START Excerpted data
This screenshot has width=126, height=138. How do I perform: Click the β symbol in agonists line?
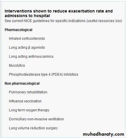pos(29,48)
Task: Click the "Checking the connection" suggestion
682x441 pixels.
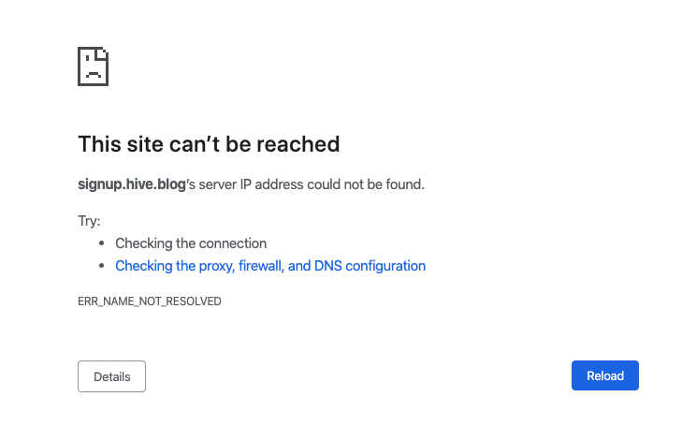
END Excerpted data
START Excerpted data
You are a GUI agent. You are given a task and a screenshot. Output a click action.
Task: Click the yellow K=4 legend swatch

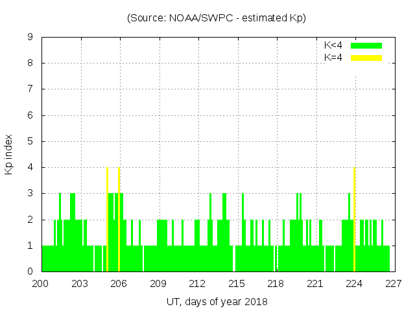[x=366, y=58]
END Excerpted data
START Excerpted data
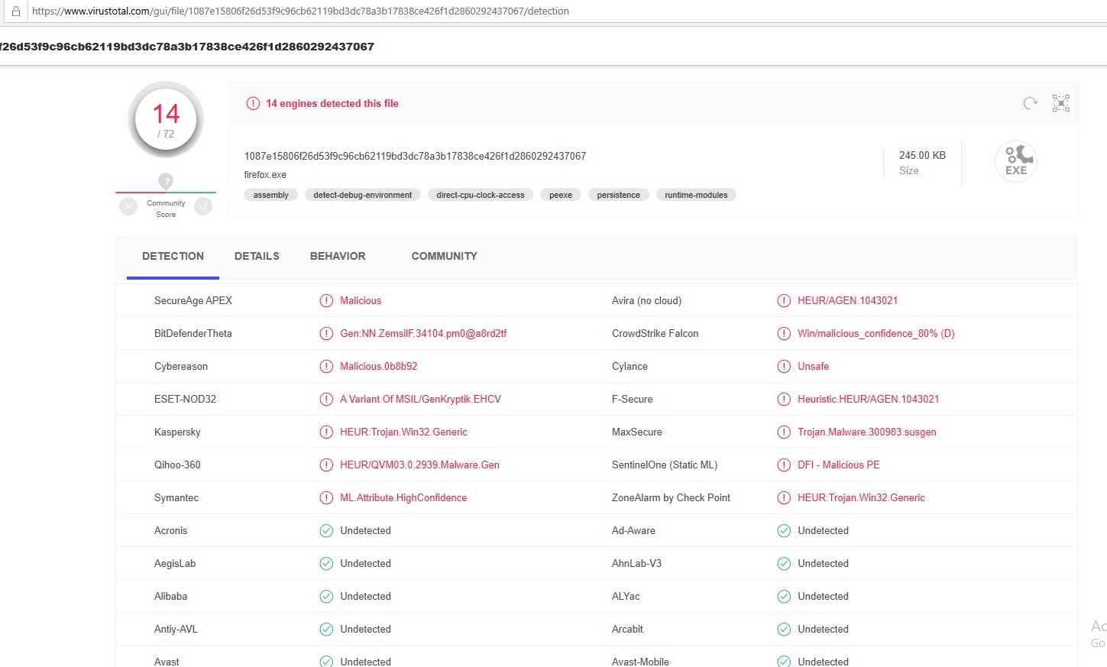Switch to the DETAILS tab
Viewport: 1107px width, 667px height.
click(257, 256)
END Excerpted data
• _Problem to solve_: Keep to the lines above from the line with "This screenshot has" to the line with "682x441 pixels.", and set down exactly those, inclusive, with nothing else and every picture left out.

• _The completed task_:
This screenshot has width=126, height=138. How do I perform: Click the β symbol in agonists line?
pos(29,48)
Task: Click the "Checking the connection" suggestion
682x441 pixels.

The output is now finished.